RR Phantom
Location : Wasted Space Job/hobbies : Cayman Islands Actuary
| Subject: I Was Wrong About Putin Tue Mar 08, 2022 4:22 pm | |
| When U.S. intelligence started saying that Russia would invade Ukraine, I didn’t believe it. By Sergei Dobrynin
In February 2000, I met my friend and mentor, the anthropologist Vladimir Arsenyev, for a beer in a musty St. Petersburg University cafeteria. We were talking politics, and we fell into a conversation about the upcoming presidential election, which Vladimir Putin was obviously bound to win. Putin had succeeded Boris Yeltsin after the latter’s resignation and was seeking his first full term in power.
Arsenyev, then in his early 50s, was a fiery postcolonial leftist who hated the Soviet Union, but considered the emerging Russian mix of imperialism and capitalism to be even worse. He was not popular among his colleagues and was also disliked by some of his students who saw him as a kind of anti-corporate maverick.
My political orientation was rather different. I was decades younger than Arsenyev, and my whole childhood had been colored by the collapse of the Soviet Union. Because I had experienced chaos, I believed in a strong hand. I regretted that Russia was no longer a superpower and thought that my country deserved a bigger role in world politics.
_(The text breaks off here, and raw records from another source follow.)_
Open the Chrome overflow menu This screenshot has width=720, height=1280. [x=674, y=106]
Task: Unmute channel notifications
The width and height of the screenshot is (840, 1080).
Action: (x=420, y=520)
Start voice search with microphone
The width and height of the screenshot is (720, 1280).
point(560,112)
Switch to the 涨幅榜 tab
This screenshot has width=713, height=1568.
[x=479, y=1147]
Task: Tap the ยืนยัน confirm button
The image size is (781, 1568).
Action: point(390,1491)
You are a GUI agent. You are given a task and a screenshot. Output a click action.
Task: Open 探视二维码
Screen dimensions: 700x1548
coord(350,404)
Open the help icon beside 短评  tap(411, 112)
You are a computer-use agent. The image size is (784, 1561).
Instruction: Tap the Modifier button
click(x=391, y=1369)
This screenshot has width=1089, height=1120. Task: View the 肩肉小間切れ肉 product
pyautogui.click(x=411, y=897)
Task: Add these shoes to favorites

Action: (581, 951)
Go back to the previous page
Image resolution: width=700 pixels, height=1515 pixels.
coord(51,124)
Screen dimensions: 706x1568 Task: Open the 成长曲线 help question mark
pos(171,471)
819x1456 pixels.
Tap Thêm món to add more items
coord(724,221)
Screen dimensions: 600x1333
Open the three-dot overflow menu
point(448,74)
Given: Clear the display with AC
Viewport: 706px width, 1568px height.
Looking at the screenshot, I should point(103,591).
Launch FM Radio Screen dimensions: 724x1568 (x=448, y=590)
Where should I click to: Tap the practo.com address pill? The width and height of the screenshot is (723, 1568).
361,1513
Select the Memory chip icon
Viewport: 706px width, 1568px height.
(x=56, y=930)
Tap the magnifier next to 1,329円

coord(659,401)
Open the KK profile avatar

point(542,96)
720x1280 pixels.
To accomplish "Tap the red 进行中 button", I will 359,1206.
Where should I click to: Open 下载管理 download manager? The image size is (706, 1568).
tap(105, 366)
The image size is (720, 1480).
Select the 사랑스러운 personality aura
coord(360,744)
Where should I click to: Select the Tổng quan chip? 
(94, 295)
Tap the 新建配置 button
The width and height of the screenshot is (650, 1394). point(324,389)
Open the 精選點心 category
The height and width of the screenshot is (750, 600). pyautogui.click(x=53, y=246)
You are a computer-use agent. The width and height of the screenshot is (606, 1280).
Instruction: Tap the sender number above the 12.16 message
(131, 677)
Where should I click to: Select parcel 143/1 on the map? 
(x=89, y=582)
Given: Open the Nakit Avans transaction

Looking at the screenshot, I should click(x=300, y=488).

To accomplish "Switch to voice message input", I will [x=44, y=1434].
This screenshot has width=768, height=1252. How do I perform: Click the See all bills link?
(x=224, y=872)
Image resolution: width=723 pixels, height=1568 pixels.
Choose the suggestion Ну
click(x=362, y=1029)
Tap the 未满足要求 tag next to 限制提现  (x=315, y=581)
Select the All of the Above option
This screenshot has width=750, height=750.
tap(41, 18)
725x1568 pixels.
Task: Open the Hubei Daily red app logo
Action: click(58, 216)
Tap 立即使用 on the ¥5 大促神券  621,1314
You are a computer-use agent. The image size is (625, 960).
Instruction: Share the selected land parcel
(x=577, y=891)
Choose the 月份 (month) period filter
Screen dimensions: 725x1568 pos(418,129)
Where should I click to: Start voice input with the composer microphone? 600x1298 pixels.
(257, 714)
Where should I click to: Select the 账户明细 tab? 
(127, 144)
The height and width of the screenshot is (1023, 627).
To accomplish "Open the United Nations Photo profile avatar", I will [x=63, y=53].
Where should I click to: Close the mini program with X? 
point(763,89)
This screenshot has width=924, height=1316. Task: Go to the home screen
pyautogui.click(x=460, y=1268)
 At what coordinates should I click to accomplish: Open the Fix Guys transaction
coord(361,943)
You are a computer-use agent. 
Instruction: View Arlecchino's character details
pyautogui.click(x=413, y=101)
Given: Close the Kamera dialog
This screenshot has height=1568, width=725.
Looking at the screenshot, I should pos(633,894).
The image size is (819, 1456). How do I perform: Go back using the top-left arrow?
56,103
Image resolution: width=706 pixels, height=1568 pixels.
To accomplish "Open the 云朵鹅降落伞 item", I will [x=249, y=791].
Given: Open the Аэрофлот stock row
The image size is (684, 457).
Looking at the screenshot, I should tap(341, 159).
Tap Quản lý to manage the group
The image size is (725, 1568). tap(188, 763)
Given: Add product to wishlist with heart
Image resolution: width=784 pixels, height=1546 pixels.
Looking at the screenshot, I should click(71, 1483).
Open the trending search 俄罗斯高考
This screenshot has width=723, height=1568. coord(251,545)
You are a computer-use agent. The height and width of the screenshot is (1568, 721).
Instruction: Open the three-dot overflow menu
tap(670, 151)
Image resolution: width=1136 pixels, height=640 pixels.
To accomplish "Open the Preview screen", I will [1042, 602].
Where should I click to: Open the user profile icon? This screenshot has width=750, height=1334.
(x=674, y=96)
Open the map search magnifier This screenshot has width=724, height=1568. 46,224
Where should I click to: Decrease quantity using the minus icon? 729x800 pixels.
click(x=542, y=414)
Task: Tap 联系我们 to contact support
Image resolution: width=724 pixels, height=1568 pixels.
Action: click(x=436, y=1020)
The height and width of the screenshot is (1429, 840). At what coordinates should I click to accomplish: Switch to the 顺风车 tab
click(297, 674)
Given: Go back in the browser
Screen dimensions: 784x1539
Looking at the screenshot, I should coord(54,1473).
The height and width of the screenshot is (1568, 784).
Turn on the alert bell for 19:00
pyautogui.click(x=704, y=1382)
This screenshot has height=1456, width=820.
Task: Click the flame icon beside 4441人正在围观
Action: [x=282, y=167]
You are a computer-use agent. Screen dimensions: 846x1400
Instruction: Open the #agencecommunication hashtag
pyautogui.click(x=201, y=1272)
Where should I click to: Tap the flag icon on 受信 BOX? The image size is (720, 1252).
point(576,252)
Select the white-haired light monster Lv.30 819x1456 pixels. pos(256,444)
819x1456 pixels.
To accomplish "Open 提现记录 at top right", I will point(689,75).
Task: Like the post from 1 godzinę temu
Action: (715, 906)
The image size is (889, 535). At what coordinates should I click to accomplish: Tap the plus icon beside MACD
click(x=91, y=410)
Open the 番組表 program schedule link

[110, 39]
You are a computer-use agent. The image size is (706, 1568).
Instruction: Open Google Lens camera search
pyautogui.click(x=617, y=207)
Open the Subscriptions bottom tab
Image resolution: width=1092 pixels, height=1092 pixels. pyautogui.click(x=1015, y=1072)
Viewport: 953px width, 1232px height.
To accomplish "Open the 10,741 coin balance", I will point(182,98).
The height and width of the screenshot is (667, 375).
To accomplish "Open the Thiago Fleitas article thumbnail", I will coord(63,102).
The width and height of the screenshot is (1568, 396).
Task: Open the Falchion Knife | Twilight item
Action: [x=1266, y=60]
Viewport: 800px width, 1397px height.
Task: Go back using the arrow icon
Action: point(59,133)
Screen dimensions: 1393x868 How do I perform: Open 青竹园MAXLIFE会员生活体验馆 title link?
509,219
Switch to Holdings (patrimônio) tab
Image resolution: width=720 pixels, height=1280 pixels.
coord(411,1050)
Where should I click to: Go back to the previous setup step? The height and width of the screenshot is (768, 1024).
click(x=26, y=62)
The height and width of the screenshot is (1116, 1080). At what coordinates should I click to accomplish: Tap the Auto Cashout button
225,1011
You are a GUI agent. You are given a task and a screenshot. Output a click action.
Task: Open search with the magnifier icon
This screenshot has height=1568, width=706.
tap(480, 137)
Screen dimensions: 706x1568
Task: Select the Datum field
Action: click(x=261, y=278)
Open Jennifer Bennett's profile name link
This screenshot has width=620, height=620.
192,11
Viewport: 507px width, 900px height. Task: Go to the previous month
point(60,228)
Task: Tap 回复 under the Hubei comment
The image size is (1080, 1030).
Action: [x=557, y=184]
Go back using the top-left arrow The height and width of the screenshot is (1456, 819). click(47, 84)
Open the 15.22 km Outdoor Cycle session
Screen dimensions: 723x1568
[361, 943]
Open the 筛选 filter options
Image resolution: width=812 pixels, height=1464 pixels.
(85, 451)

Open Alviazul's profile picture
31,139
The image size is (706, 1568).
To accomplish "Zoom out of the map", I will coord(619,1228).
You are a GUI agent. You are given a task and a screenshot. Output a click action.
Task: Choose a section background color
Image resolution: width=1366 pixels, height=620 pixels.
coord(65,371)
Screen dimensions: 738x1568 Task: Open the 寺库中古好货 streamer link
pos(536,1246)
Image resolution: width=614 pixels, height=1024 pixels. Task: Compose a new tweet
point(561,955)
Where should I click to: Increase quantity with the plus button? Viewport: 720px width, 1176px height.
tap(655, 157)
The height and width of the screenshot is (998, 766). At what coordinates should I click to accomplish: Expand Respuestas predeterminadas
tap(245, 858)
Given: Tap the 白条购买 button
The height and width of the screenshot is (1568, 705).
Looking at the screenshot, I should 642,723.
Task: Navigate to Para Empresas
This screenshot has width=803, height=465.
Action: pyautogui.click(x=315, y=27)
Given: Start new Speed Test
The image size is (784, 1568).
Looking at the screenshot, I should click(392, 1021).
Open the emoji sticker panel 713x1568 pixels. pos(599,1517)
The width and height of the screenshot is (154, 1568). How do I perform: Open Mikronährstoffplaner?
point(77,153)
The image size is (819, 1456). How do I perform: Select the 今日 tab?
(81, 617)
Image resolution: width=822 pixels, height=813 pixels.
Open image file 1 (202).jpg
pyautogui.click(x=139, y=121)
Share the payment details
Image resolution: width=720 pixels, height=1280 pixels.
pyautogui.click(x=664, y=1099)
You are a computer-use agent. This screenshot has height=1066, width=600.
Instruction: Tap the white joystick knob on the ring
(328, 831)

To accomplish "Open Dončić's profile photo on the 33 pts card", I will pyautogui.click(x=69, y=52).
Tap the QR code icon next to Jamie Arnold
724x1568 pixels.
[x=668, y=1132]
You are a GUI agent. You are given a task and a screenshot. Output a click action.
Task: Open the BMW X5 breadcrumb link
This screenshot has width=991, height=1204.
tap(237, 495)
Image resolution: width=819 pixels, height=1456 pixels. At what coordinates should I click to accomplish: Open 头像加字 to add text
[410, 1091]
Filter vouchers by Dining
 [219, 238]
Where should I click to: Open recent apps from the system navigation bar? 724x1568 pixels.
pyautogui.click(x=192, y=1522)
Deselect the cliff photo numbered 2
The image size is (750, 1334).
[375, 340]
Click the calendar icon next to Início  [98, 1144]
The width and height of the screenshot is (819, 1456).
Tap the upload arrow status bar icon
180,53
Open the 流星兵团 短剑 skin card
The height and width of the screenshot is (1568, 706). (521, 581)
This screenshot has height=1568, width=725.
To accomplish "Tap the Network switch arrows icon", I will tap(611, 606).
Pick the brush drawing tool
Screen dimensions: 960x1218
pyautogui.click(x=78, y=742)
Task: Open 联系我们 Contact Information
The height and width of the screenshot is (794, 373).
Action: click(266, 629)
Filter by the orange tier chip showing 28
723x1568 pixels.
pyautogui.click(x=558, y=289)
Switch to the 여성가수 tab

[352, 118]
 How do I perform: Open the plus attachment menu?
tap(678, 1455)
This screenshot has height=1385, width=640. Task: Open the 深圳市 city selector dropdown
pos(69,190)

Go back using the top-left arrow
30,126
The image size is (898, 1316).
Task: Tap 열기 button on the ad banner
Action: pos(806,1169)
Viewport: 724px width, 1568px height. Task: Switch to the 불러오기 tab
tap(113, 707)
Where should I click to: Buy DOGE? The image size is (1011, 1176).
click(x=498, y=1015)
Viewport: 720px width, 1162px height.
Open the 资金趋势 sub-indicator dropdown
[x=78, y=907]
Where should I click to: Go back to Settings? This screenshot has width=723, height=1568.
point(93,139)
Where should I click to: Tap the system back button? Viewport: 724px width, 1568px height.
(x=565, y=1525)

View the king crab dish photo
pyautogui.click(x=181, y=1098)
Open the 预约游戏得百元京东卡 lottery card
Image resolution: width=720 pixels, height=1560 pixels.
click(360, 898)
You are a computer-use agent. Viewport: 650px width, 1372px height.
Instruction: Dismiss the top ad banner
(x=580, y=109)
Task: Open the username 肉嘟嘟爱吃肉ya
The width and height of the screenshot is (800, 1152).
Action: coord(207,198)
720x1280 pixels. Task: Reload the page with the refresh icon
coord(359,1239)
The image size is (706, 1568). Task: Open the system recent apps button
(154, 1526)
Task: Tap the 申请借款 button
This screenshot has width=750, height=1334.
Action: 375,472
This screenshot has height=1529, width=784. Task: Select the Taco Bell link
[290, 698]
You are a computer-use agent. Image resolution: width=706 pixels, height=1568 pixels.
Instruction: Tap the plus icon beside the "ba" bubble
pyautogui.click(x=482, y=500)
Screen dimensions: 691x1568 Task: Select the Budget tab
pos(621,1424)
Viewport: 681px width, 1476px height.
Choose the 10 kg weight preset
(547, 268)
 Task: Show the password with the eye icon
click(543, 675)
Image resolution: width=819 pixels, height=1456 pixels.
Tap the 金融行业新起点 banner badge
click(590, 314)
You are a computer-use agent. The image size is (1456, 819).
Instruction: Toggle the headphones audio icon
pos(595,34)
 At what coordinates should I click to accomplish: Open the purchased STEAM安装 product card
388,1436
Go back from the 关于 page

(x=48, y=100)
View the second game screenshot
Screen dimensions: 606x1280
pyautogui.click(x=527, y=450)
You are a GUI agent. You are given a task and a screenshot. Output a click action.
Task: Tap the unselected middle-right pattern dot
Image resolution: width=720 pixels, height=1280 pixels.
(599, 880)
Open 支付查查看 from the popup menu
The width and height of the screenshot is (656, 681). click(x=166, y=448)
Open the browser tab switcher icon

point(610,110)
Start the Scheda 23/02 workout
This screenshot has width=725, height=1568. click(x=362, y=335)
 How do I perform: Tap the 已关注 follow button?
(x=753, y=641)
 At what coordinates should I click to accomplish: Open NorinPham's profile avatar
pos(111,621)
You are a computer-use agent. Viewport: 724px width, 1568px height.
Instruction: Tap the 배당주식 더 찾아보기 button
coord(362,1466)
I suppose you could say I wanted to make Russia great again.
Arsenyev put down his beer and said (in Russian, of course): “This man, Putin, will bring this country to hell. I know this for sure. It is the worst thing that could ever happen to us.”
“Why?” I asked.
“He is a Chekist,” he said, meaning an agent of the secret police. “Once a Chekist, always a Chekist. He is pure evil.”